Financial Abuse: Financial abuse is another common tactic used by abusers to exert control. This may involve withholding financial resources, sabotaging employment opportunities, or coercing the co-parent into financial dependency.
Gaslighting and Manipulation: They will use gaslighting is a form of psychological manipulation aimed at making their co-parent doubt their perceptions, memories, and sanity. Abusers may deny or minimize their abusive behavior, blame the victim, or distort reality to undermine their confidence and sense of reality.
Weaponizing Children: Abusers may continue to exert control over their ex-partner through coercive weaponization of the children. They will use the kids as pawn in order to exert dominance over their coparent or to inflict pain by withholding the children. They will also deny or neglect the children’s basic needs forcing the coparent to go out of their way to buy all the children’s clothing, maintain health appointments, or sustain their education and extracurricular/social development.
Stalking and Harassment: Stalking and harassment are serious forms of post-separation abuse that can escalate into dangerous situations. This may involve following their co-parent, showing up uninvited, sending excessive messages, or engaging in online or in-person harassment and slandering of their co-parent to those within the community, mutual friends, or family.
Parental Alienation: The coercive coparent may engage in parental alienation tactics to undermine the other parent’s relationship with their children.
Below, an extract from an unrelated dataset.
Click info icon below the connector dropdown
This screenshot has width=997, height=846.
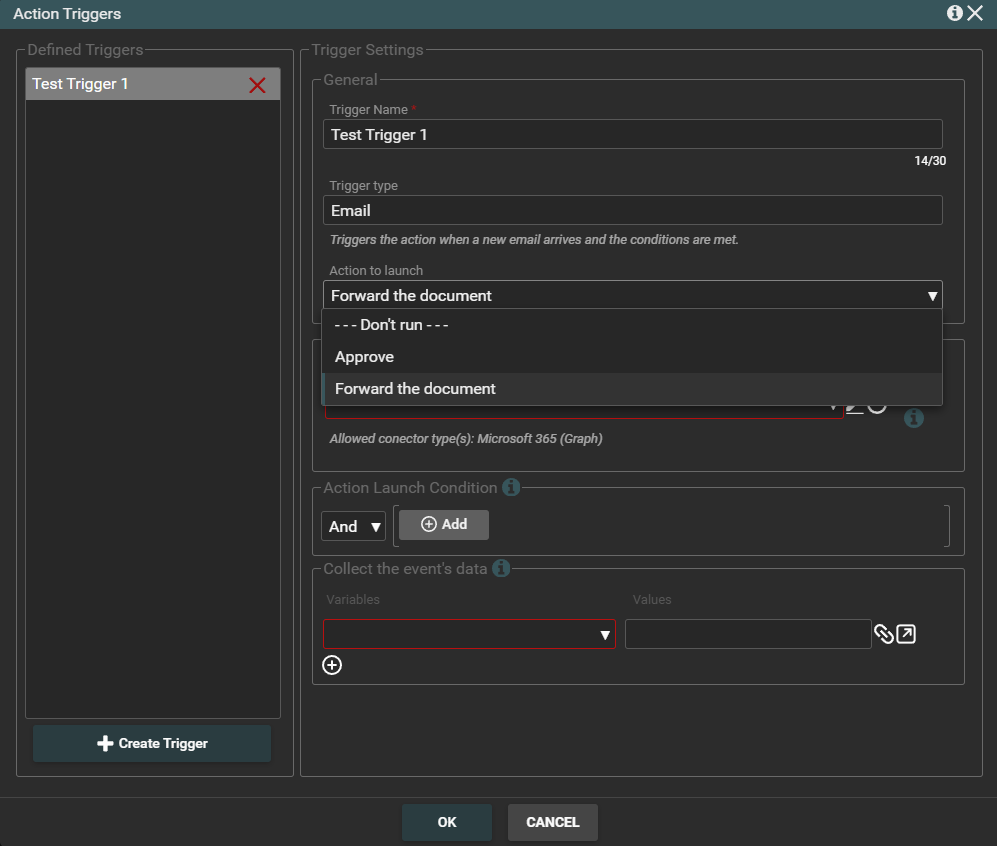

This may include badmouthing the mom/dad to the children, manipulating visitation schedules, infringing on the other parent’s time, or withholding access to the children or vacations with the other parent as a form of punishment.
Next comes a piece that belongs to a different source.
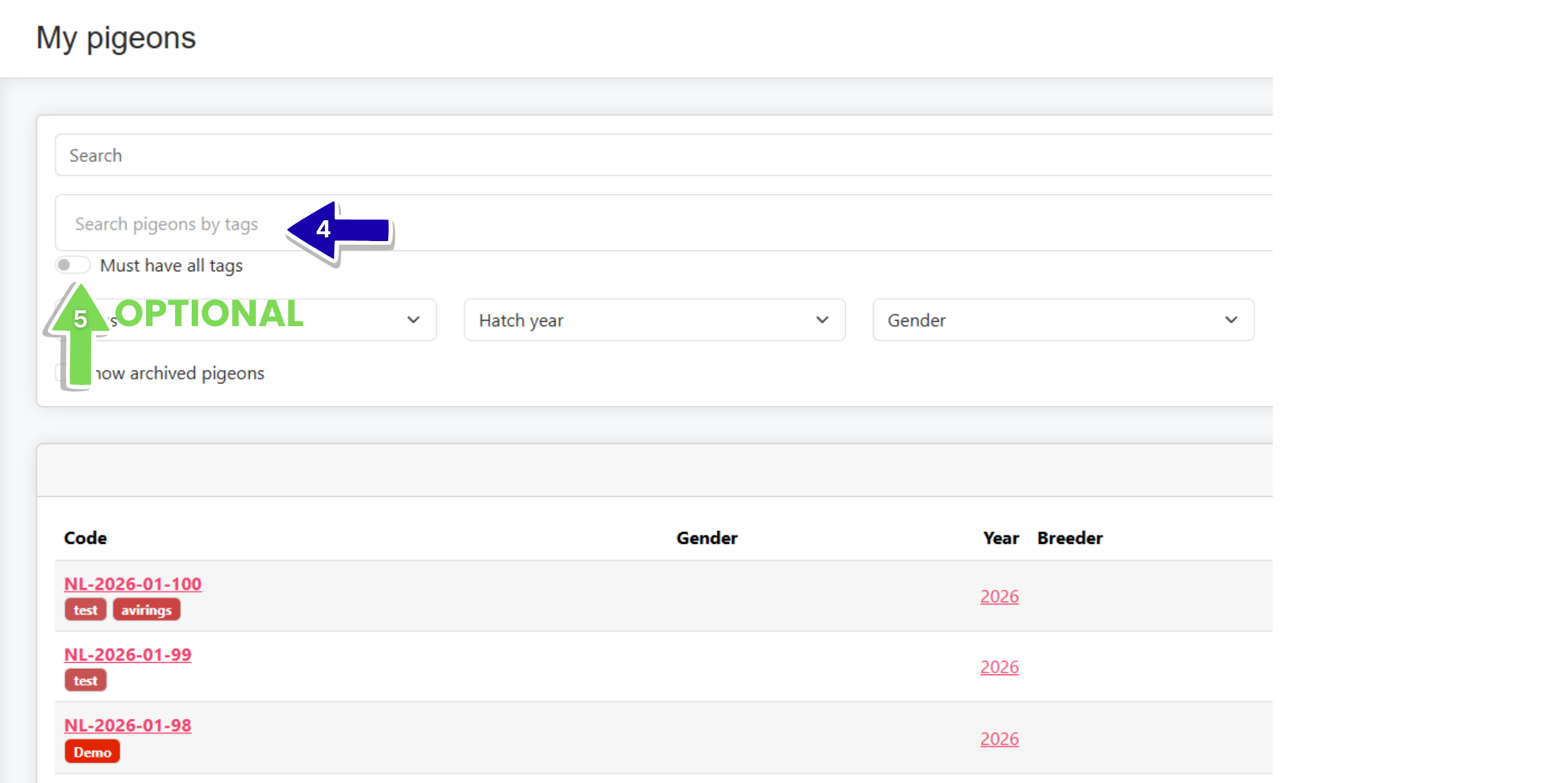Open pigeon NL-2026-01-98
The image size is (1568, 783).
point(128,726)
Emotional and Psychological Abuse: Emotional abuse is pervasive in post-separation abuse and can take many forms, including verbal attacks, belittling, humiliation, and controlling behavior aimed at diminishing their co-parent’s self-worth and autonomy. Years of emotional and psychological coercion often leave co-parents with PTSD and in a constant state of trauma response.
Legal Abuse: Abusers may weaponize the legal system as a means of furthering their control and harassment. This can involve filing frivolous lawsuits, making false accusations, or using court proceedings to intimidate and exhaust their coparent financially and emotionally until they give up. Rarely, do they want to attend mediation and come to a fair resolution.
What Are The Next Steps:
If you recognize any of these signs in your own situation or that of someone you know, it's crucial to take action to protect yourself or offer support. Here are some steps you can take:
Reach out for Support: Don't hesitate to seek support from trusted friends, family members, or professionals who can offer guidance and assistance and are well-versed in coercive control. To set up a consult, click here.
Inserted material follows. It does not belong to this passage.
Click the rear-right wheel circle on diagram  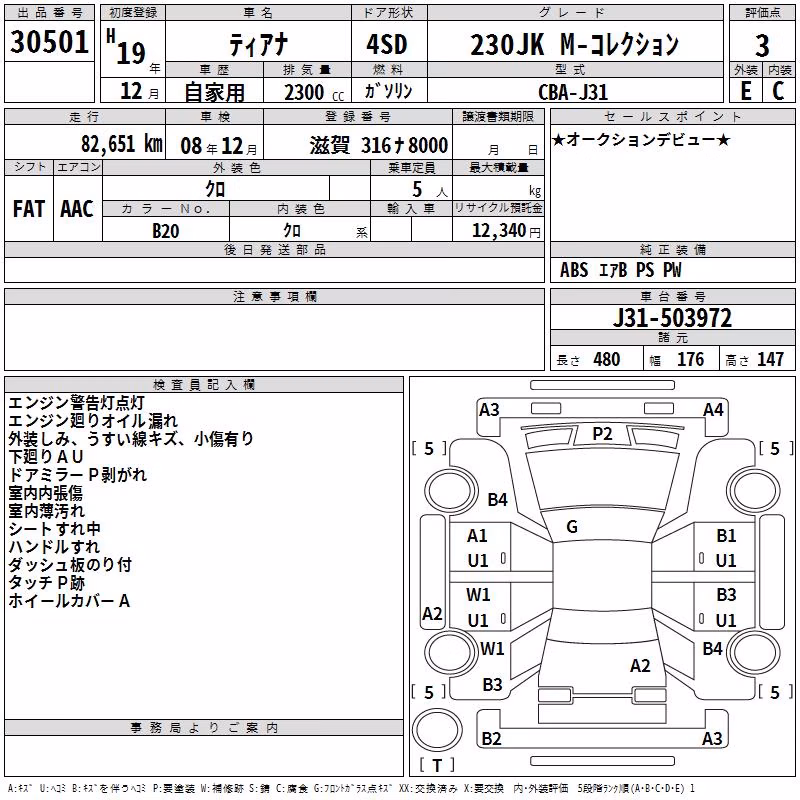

Document the Abuse: Keep detailed records of all abusive incidents, including dates, times, and specific behaviors. This documentation can be valuable evidence if legal action becomes necessary.
Set Boundaries: Establish clear boundaries with the coercive coparent and communicate with them assertively and confidently. Limit communication to written only for co-parenting during your “business days and hours of availability”. For more on co-parenting boundaries check out our book, BOUNDARY BADASS.
Seek Legal Assistance: If you're experiencing post-separation abuse, consider consulting with a lawyer who specializes in domestic violence or coercive control to explore legal options for protection.
Practice Self-Care: Prioritize daily self-care and mental health support to cope with the emotional toll of post-separation abuse. This may involve therapy, support groups, or other wellness practices.
Educate Yourself: Educate yourself about post-separation abuse and coercive control to better understand your situation and identify strategies for staying safe, emotionally regulated, and protecting yourself and children.
Post-separation abuse and coercive control are serious issues that can have profound and lasting effects on survivors. By recognizing the signs and taking proactive steps to protect yourself or support others, you can break free from the cycle of abuse and reclaim your autonomy and well-being. Remember, you are not alone, and there are resources and support available to help you navigate this challenging journey toward healing and empowerment.